Abstract 82

Background. Severe meconium aspiration syndrome (MAS) usually requires aggressive treatment and is frequently complicated by fatal pulmonary artery hypertension. We tested the hypothesis that the postnatal adaptation of the pulmonary and ductal hemodynamics is disturbed also in the milder forms of MAS.

Subjects. 17 infants with moderate MAS and 16 healthy control infants were studied.

Measurements. The presence and direction of ductus arteriosus shunting, peak ductal aortopulmonary pressure gradient (APPG), and left pulmonary artery flow velocity integral (LPA FVI), as well as left ventricular output (LVO) were estimated with Doppler ultrasound at 2, 12, 24, 48 and 72 hours of age.
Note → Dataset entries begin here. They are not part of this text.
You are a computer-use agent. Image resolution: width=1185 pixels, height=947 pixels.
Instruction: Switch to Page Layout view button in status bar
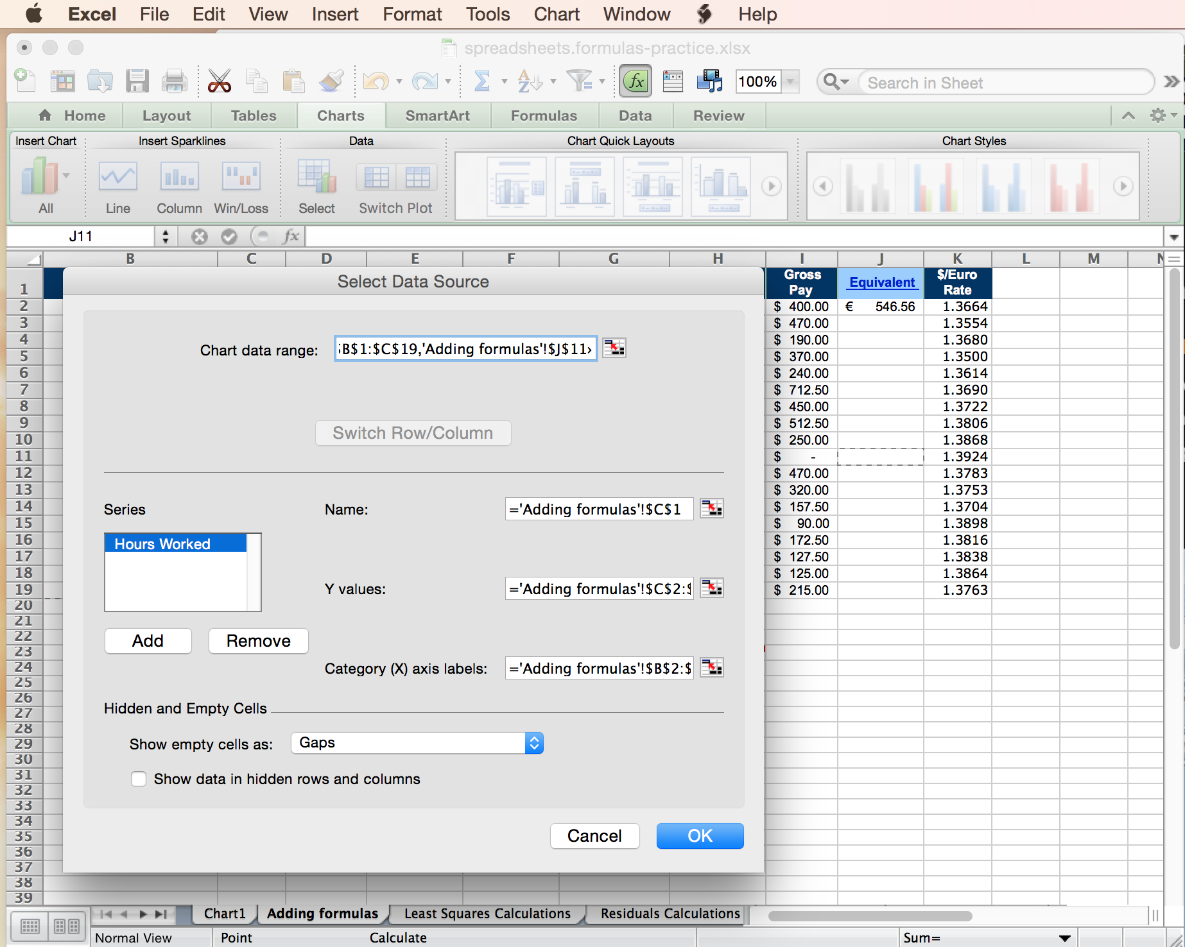[x=67, y=926]
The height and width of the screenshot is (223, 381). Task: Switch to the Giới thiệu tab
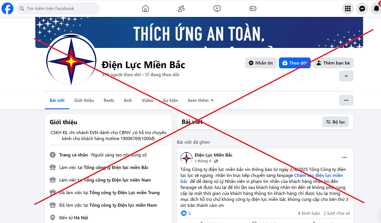tap(84, 100)
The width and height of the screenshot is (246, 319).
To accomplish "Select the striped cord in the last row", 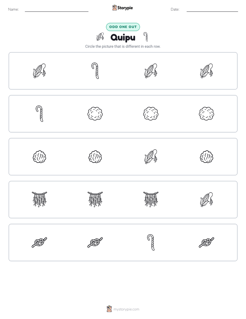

Results. The rate of ductal closure was similar in the two groups, but still infants with MAS had more frequently (p=0.03) bidirectional ductal shunting at 12 hours of life. Similarly, during the first 12 hours APPG in infants with MAS was significantly lower (p<0.001) and increased more slowly (p=0.04). LPA FVI values were lower (p=0.003) in infants with MAS than controls during the first three days of life. No differences in LVO or mean arterial pressure were found between the study groups.

Conclusions. Infants with MAS, also with milder forms of the disease, have a delayed postnatal adaptation of the pulmonary circulation. Thus, all infants with MAS need careful cardiovascular monitoring during postnatal transition.